Multi-tenancy is one of the most consequential architectural decisions you make when building a SaaS product. Get it wrong and you’ll be refactoring it for years. Get it right and it’s invisible infrastructure that scales gracefully.
The Three Models
There are three primary multi-tenancy models. Database-per-tenant provides the strongest isolation and the simplest application code, but becomes expensive and operationally complex at scale. Schema-per-tenant (one database, separate schemas per tenant) is the sweet spot for most SaaS products — it provides good isolation with manageable operational overhead. Shared-schema (all tenants in the same tables, distinguished by a tenant_id column) is the most operationally efficient but requires careful application-level isolation to prevent data leakage.
Our Default Stack
For most SaaS products we build, we default to schema-per-tenant in PostgreSQL. Each tenant gets their own schema, and tenant routing happens at the application connection layer. Migrations run across all schemas using a schema enumeration approach.

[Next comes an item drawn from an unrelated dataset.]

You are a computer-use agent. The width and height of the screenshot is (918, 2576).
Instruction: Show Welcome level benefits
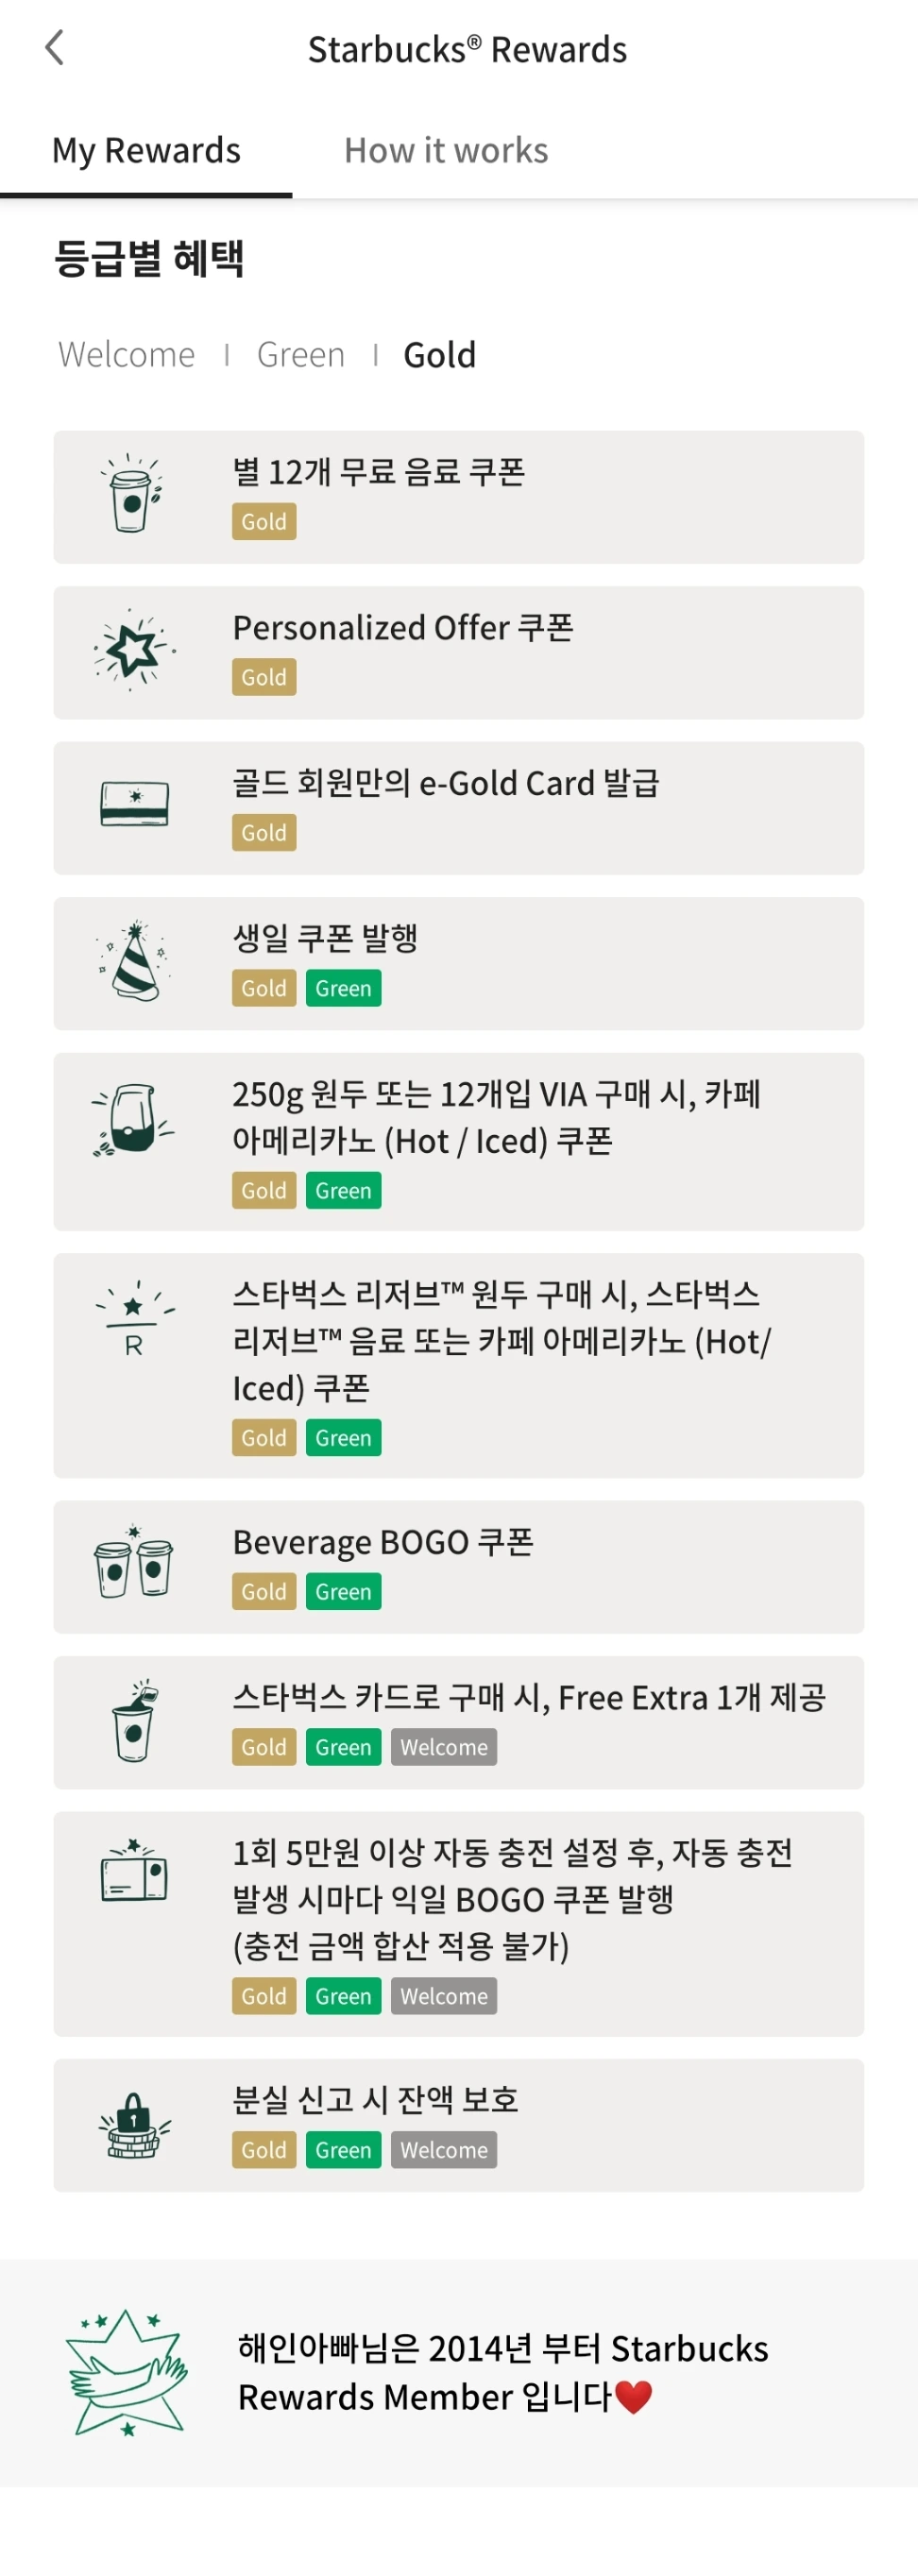[x=127, y=354]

This gives us the isolation of database-per-tenant without the operational overhead.
The Authentication Layer
Tenant identification happens at the subdomain level (customer.yourapp.com) or via JWT claims. Every authenticated request carries a tenant context that gets injected into the database connection before any queries run. We use a middleware layer to enforce this — it’s impossible to make a query without tenant context, which means cross-tenant data leakage requires actively breaking the middleware, not just forgetting to add a WHERE clause.